*MATERIAL FOR THE TASK*:
┄┄┄┄┄┄
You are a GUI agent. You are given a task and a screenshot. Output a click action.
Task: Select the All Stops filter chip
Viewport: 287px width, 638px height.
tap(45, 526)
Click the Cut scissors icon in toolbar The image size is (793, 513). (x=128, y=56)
┄┄┄┄┄┄
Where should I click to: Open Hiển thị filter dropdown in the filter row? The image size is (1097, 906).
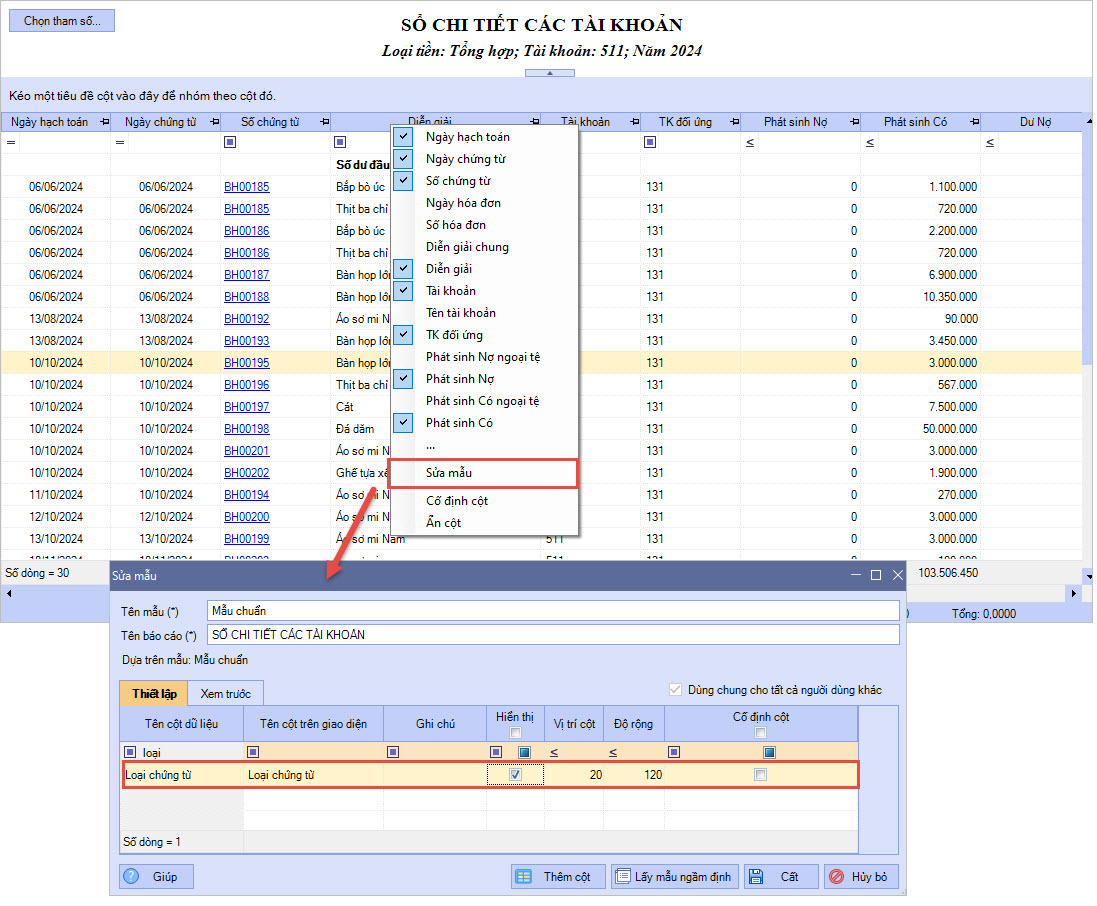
┄┄┄┄┄┄
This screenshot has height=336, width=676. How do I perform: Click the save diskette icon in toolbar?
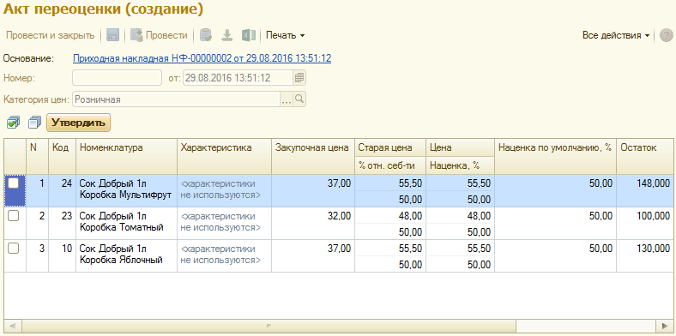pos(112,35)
┄┄┄┄┄┄
*WHAT YOU NEED TO DO*:
Take the stretch of lines above from the one containing "You are a GUI" through the one containing "Click the Cut" and repeat it exactly, adding no other line.

*YOUR RESPONSE*:
You are a GUI agent. You are given a task and a screenshot. Output a click action.
Task: Select the All Stops filter chip
Viewport: 287px width, 638px height.
tap(45, 526)
Click the Cut scissors icon in toolbar The image size is (793, 513). (x=128, y=56)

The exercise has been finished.